The ‘Interlock' program
If a person has been convicted of a drink driving offence (then disqualified) and is considered by the Court to be suitable, they may be permitted to get back on the road more quickly as part of the Roads & Traffic Authority ‘Interlock Program'.
An application is made to the sentencing court on the person's behalf by their lawyer. The court will decide who is eligible to enter the program. The court will issue two orders for eligible persons. The first order will specify the full disqualification period for the offence. The second order will specify:
- A reduced period of disqualification (the 'disqualification compliance period').
- An interlock participation period during which time the driver holds an interlock driver licence and is subject to certain licence conditions.
Participation in the program is voluntary.
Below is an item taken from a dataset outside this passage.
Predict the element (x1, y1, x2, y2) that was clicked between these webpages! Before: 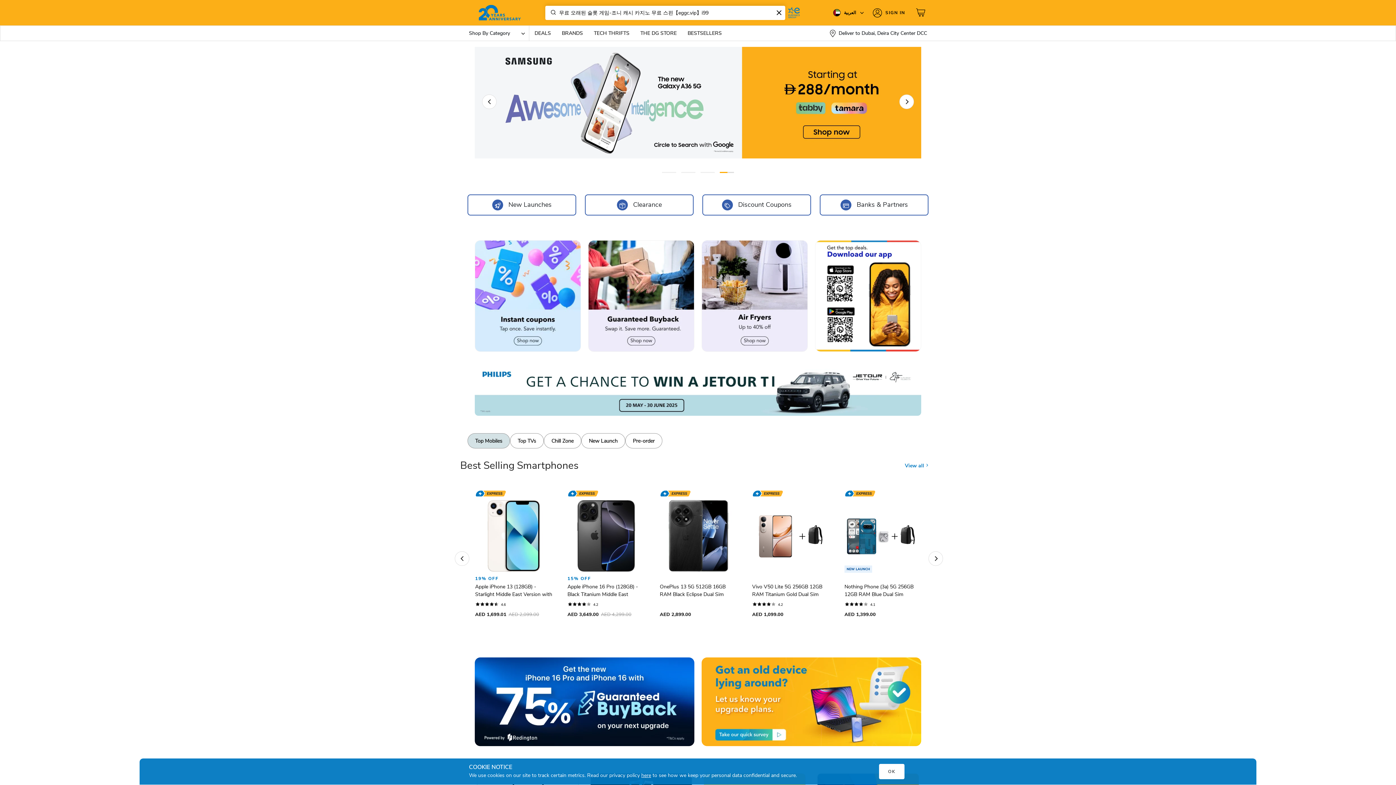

Those who do not obtain an interlock driver licence from the Roads and Traffic Authority (RTA) will be required to serve their full disqualification period.
However, it is conditional upon entry to the program that the person is examined by a medical practitioner and agrees to undertake a program resulting in the reduction of their alcohol intake.
What is an alcohol interlock?
An alcohol interlock device is an electronic breath-testing device connected to the ignition of a vehicle. The vehicle will not start unless the driver passes a breath test which is administered as the person attempts to start the ignition. It should be clearly understood however that there will always be a period of disqualification where the person will be off the road, even if the court makes an interlock order and there is a monthly fee for the management and upkeep of the interlock equipment.